Task item
Output exactly the first line of the listing and each line after it, through the line that contains "1200x859 pixels."; add nothing else.

Task data
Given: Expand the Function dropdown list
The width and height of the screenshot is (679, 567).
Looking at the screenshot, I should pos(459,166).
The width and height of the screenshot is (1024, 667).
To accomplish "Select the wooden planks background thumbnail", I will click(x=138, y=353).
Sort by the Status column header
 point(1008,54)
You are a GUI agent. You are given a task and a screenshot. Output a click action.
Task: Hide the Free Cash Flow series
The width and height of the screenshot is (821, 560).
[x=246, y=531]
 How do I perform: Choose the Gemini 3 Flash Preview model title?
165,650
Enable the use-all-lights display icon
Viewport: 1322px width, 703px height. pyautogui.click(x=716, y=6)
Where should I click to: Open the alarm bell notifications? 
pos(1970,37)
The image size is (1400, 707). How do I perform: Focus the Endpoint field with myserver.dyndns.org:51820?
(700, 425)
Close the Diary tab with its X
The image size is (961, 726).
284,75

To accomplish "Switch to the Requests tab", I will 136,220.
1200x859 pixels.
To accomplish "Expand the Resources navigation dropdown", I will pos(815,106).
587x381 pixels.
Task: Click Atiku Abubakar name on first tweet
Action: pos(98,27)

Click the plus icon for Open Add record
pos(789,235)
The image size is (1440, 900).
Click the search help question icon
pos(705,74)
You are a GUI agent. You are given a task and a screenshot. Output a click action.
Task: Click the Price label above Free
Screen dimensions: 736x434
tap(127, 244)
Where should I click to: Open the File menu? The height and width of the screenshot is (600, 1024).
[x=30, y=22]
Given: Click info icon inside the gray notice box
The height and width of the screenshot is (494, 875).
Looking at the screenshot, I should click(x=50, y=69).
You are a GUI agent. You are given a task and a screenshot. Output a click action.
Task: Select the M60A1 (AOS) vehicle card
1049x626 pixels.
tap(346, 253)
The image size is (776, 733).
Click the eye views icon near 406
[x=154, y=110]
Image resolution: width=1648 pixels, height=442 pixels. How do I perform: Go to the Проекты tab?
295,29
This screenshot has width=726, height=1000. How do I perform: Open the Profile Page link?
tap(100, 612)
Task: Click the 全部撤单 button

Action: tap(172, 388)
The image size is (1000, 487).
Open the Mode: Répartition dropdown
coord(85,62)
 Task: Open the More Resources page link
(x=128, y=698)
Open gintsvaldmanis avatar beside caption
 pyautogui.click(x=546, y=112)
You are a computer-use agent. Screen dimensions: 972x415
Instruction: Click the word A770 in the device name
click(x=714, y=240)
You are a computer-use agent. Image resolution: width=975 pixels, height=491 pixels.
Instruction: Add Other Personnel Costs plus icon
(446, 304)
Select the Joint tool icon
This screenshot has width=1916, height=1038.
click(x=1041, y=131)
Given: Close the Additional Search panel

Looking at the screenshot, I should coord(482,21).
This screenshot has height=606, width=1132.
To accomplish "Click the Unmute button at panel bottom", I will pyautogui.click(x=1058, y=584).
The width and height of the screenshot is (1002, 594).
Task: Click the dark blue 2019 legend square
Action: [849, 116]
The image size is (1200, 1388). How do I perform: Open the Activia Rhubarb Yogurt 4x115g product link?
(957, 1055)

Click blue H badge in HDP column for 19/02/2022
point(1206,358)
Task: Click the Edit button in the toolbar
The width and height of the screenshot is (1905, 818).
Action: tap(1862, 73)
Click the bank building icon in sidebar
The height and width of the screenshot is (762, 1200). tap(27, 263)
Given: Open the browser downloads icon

Answer section
Given: Expand the Function dropdown list
The width and height of the screenshot is (679, 567).
Looking at the screenshot, I should pos(459,166).
The width and height of the screenshot is (1024, 667).
To accomplish "Select the wooden planks background thumbnail", I will click(x=138, y=353).
Sort by the Status column header
 point(1008,54)
You are a GUI agent. You are given a task and a screenshot. Output a click action.
Task: Hide the Free Cash Flow series
The width and height of the screenshot is (821, 560).
[x=246, y=531]
 How do I perform: Choose the Gemini 3 Flash Preview model title?
165,650
Enable the use-all-lights display icon
Viewport: 1322px width, 703px height. pyautogui.click(x=716, y=6)
Where should I click to: Open the alarm bell notifications? 
pos(1970,37)
The image size is (1400, 707). How do I perform: Focus the Endpoint field with myserver.dyndns.org:51820?
(700, 425)
Close the Diary tab with its X
The image size is (961, 726).
284,75

To accomplish "Switch to the Requests tab", I will 136,220.
1200x859 pixels.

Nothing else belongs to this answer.